Anyway, many of the married Japanese men bring their lunches to work rather than go out. By bring lunch, I mean that their wives cook gourmet Japanese food the night before or wake up early to fry things, make sushi, and mix concoctions for their husbands' bento box lunches.
When L told me about this, I found that my way of slithering out of feeling bad that I didn't slave over the stove all night to make my husband lunch, was to convince him that going out to lunch was good for him. He needs some fresh air, some social time, and it is nice to leave your desk every once in awhile. It's true, right? Well, my plan foiled when eating out daily became a strain on our budget, and he decided he wanted to bring lunch a few times a week. Crap, now what?
I swore that when I was married I would never ask myself these questions, but here I was, asking. "Am I supposed to make my husband lunch?" I had never really thought about this before, because frankly in American culture, this isn't really the custom. Moms make lunches for their children, but their husbands are mostly on their own. Also, did no one get my memo? I'm the LESS than domestic goddess. Being domestic isn't my bag. "Umm, honey, do you want leftover Papa John's pizza or peanut butter and jelly?" Seriously, if I'm feeling fancy, maybe it's grilled cheese.
For some reason, this whole situation gave me a bit of wifely anxiety. However, I rationalize it as this...
If I start making L fancy lunches and sandwiches with the crusts cut off, what is going to happen one day if/when I STOP doing that? I would be creating a system of high expectations that, knowing myself, I would likely flub it all up at some point.
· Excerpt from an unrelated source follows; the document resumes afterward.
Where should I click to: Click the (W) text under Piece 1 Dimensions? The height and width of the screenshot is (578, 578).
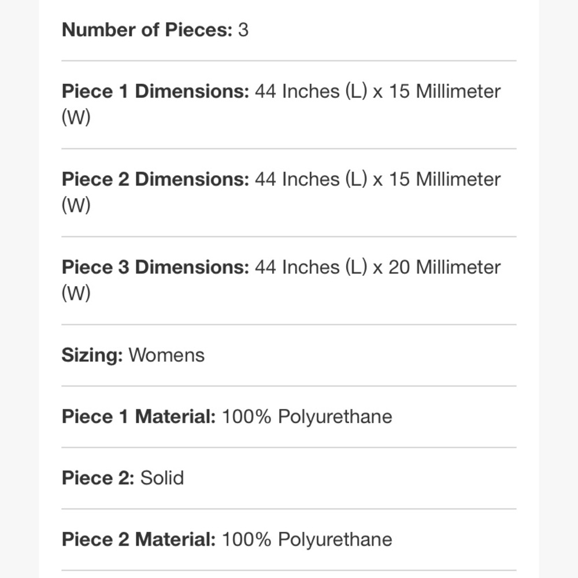(76, 117)
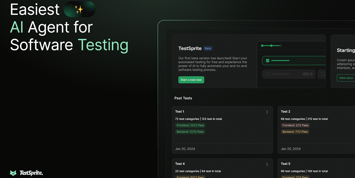
Task: Click Test 2 Frontend 2/12 Pass tag
Action: (295, 125)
I'm not a high expectations kind of girl. Okay, that sounds terrible. How about this rationale? My husband is an adult. I make my own daily lunch arrangements. He should, too. He's not going to love me any less if I don't spend two hours a day making him lunch.
Late one night, L and I were chatting and I incoherently blurted out all of my thoughts on this lunch subject. He laughed at me, and said that he had already made his lunch for tomorrow and stuck it in the fridge.
Part of me was very happy that he understood. Another part of me still felt a gnawing feeling that he would be sitting there at lunch eating a bologna and cheese while his coworker dined on salmon rolls and chicken katsu.
I know I'm being stupid. I have mostly gotten over it. But still, despite the cultural differences, maybe I let wifely expectations get the best of me?
Have any of you married folks been in a situation that has made you feel like a sub-par spouse?